A state that is run by idealogues and ideologies similar to those that led to Gandhi’s murder, a state whose leaders and citizens quietly sanctioned and supported massive violence and outright slaughter of its own Muslim residents, a state that has marked by mass ghettoization and segregation of its populations, a state that has adopted an unforgiving and unquestioned policy of consumerism, capitalism and corporatism, and the same state that rejects everything Gandhi asked India to be, is now banning a book that has not even been released in India and obviously never even been read by the offended. Is it the book that offends, or is this grandstanding merely a veil to hide our erasure of him from our daily  life and politics while continuing to present him as our avatar?

Earlier the same state had banned Jashwant Singh’s work Jinnah: India, Partition, Independence because it argued that it was Nehru and the Congress Party’s policies that forced Pakistan’s founder Jinnah to accept the partition of India and the creation of the state of Pakistan.

Another intolerable intellectual thought, and another intolerable realization. Across the lines, the state of Maharashtra has also banned Joseph Llelyveld’s work on Gandhi. Earlier Maharashtra had banned Jamie Laine’s work Shivaji: The Hindu King In Islamic India where a discussion about Shivaji’s birth and sexuality provoked outrage across the state, and led to an attack by mobs against academics and intellectuals who had worked with Laine, and the trashing of the Bhandarkar Oriental Research Institute (BORI) in Pune, Maharashtra where Laine had done some of his research.

The Indian Supreme court disagreed and recently lifted this ban, though the work remains contentious and disputed, Laine a persona non grata, and any other work staining the ‘perfection’ of Shivaji’s life and reputation – Rohinton Mistry’s Such A Long Journey for example, targeted for banning.

Of course, acts such as these always take us back to perhaps the most famous book banning in modern times – the attack against Salman Rushdie’s The Satanic Verses which, in case you did not realize, is still banned in India. It has been over22 years since the ban was put in place, and no one dare challenge it. And yes, I do own it, and I have read it and I do love it. It’s hilariously funny, and the controversy over the offensive passages completely irrelevant and frankly ignorant.

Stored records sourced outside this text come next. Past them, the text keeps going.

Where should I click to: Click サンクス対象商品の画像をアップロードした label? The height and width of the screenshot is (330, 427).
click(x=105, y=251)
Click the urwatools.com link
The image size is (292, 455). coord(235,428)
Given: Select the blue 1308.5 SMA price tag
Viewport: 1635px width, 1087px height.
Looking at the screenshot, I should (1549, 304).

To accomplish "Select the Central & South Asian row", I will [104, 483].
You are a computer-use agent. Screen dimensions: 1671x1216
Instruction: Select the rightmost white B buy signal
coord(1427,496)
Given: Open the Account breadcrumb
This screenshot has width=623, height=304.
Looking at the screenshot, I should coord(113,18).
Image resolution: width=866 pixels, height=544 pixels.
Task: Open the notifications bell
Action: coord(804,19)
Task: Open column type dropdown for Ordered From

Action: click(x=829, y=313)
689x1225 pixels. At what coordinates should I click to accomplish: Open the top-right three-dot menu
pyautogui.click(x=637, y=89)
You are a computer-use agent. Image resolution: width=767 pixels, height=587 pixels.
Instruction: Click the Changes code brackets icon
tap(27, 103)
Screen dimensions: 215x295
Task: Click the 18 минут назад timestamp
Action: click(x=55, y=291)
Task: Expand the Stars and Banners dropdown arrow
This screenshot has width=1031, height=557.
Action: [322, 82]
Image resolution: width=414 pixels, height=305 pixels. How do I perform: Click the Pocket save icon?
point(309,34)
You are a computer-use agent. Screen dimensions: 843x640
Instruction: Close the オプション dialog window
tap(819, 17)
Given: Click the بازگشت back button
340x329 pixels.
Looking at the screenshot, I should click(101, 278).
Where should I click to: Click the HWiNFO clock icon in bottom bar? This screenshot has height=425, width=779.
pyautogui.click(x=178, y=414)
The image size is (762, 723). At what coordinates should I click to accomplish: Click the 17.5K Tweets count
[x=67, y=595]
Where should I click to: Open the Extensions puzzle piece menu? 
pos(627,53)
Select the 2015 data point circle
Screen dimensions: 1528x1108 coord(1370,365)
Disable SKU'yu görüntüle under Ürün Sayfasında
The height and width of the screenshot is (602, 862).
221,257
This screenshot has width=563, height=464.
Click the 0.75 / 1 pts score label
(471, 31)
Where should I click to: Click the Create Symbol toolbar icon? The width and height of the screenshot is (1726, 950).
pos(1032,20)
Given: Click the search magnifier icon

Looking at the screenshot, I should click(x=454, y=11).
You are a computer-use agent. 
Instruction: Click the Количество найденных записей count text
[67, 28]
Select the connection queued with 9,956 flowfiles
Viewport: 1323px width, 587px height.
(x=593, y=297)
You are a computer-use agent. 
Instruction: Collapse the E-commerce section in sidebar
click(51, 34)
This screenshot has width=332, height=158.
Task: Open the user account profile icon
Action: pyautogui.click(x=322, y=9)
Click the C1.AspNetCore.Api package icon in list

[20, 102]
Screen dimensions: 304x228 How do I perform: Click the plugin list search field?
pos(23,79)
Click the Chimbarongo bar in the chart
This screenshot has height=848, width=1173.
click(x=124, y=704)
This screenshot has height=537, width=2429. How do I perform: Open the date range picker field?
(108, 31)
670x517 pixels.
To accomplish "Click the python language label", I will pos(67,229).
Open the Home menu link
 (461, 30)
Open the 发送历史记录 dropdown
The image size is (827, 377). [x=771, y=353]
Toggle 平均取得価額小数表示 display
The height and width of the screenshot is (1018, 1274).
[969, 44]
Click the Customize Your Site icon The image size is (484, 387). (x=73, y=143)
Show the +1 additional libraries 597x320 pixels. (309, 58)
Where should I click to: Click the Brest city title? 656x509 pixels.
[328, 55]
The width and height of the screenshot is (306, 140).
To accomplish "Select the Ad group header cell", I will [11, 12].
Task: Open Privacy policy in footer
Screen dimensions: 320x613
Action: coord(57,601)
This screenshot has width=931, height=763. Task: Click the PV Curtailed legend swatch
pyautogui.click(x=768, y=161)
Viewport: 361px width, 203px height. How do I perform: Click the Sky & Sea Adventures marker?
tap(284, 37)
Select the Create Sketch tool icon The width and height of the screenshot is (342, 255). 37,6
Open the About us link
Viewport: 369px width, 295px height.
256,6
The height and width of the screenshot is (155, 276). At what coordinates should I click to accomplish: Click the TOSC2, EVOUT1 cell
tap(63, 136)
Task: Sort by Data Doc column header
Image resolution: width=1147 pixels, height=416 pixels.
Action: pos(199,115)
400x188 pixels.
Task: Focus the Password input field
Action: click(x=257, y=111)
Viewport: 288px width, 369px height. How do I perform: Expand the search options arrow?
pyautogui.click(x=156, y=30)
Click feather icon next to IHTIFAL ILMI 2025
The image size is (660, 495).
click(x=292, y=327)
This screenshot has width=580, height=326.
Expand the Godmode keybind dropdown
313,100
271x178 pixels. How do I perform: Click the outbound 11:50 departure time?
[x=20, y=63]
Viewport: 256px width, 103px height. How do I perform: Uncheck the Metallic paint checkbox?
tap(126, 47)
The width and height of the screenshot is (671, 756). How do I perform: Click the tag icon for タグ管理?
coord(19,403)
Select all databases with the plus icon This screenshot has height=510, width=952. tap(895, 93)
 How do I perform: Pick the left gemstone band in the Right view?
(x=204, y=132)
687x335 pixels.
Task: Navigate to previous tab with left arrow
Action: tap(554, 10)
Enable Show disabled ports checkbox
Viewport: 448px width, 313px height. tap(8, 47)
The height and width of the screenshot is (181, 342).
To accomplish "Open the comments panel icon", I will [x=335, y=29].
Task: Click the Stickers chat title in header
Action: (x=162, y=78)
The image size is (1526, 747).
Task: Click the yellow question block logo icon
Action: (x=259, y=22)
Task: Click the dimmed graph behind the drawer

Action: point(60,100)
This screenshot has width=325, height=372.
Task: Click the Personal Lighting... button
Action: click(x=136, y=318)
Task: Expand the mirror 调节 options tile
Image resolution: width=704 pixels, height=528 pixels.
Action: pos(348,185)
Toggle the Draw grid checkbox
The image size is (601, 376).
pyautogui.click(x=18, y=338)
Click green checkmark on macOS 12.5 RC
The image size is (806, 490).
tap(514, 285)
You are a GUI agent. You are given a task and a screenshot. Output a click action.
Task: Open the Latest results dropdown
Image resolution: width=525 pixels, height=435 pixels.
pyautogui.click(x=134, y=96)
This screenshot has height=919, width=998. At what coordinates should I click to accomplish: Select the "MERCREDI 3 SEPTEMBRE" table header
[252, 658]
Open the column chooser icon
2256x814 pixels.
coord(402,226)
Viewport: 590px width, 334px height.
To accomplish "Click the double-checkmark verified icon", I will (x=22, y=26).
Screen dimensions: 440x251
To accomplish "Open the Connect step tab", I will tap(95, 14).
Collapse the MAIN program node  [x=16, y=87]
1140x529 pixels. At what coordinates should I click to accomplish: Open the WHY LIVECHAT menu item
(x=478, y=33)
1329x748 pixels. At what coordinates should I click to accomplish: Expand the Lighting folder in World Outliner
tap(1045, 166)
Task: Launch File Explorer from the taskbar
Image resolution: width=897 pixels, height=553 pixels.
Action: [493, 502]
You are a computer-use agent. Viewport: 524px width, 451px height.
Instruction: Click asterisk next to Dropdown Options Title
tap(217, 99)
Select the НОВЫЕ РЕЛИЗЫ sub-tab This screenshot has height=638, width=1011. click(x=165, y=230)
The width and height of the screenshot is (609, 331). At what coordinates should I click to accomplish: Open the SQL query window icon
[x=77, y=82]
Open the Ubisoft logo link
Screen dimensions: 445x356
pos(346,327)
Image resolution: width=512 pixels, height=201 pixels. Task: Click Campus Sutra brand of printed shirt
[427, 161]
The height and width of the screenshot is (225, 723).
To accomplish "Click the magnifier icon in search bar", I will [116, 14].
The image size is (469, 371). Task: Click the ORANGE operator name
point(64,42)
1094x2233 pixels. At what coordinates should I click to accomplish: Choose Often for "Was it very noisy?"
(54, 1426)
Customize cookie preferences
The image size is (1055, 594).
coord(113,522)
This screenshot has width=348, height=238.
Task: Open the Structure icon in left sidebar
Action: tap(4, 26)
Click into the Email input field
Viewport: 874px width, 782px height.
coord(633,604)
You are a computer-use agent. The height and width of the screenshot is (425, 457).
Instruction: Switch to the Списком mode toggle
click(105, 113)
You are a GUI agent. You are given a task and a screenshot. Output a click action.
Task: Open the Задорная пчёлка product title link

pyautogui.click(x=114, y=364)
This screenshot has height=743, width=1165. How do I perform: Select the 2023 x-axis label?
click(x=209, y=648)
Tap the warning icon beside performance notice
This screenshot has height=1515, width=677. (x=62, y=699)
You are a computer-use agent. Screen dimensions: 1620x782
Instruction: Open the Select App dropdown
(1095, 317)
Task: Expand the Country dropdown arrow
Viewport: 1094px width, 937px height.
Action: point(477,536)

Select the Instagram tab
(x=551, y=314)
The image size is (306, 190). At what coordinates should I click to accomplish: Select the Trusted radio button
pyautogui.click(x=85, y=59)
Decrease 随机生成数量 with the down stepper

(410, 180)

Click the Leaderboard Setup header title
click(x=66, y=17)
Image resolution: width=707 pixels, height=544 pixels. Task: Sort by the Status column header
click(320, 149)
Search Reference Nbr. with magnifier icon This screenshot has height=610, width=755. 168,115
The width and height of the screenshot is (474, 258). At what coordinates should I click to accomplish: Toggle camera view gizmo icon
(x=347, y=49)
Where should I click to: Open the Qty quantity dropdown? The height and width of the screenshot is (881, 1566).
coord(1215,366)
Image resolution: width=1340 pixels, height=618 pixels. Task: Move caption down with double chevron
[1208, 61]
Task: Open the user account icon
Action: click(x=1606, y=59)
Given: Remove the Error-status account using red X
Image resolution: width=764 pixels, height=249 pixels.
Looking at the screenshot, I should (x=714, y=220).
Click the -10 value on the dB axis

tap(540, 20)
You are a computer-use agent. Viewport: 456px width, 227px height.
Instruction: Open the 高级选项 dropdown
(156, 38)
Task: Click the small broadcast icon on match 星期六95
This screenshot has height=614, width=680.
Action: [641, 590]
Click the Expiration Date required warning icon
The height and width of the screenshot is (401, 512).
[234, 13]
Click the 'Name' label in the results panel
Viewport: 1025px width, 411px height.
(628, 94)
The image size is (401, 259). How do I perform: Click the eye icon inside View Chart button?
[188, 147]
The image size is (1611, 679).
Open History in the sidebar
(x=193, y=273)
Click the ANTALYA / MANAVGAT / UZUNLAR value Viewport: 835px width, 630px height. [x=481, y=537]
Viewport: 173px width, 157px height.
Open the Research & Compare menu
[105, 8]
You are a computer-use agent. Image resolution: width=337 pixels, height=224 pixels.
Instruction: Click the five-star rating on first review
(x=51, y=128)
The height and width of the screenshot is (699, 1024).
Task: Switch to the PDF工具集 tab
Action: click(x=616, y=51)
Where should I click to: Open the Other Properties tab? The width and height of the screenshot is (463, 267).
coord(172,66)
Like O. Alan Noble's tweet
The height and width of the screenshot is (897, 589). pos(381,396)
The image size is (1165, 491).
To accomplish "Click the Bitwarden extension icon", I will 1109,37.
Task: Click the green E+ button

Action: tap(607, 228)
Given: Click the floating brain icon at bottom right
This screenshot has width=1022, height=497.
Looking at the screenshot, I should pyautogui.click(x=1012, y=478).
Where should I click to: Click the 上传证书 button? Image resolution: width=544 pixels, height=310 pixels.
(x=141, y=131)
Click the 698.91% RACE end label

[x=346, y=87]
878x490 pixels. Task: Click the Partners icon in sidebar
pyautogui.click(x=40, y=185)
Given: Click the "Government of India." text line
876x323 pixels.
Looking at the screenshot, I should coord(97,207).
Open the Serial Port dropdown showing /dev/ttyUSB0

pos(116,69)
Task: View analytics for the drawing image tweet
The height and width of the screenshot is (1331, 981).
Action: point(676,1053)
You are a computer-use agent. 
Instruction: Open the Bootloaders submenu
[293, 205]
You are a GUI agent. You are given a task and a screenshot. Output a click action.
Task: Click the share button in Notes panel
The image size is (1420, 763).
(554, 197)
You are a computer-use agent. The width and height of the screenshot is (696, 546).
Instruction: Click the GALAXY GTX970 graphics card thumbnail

Before I start to sound like a self-congratulatory, self-righteous and holier-than-thou pretentious secular modernist, let me confess that I do understand the instinct to ban works. There are plenty of books that I find offensive, and that I once would have loved to see removed from the shelves of bookstores.

One such work is Joan Peter’s confirmed hoax called From Time Immemorial: The Origin Of The Arab-Jewish Conflict Over Palestine.

Despite a comprehensive series of works that revealed the sheer analytical, statistical, data, and factual fraud carried out to produce a work that basically argued that there are no Palestinians, the work remains easily available in almost all major bookstores in the USA. In fact, so much was written about this book that one did not even have to read it to know it. Norman Finklestein wrote his PhD dissertation on the work, and was the first to reveal it as the hoax it was. Noam Chomsky was Finkelstein’s thesis advisor at that time. However, this work received a National Jewish Book Award in 1985, before its veneer started to peel. Joan Peter’s book is comprehensively dissected in Norman Finkelstein’s work Image And Reality Of The Israel-Palestine Conflict, but even the ordinary pundits eventually had to take note. Ian and David Gilmour did a massive, 8000 word dissection of the work in The London Review Of Books called ‘Pseudo-Travellers‘ concluding that:

In spite of its grandiose claims to have altered ‘the very basis of our understanding’ and to have brought knowledge where before ignorance reigned, this book is not history. As a guide to what has happened in Palestine in the last hundred years Ms Peters is about as trustworthy as her Medieval ‘source’ Makrizi. The prominent Zionist academics thanked in the preface for their encouragement, their ‘data and statistics’, their ‘checking and rechecking’, seem to have some explaining to do.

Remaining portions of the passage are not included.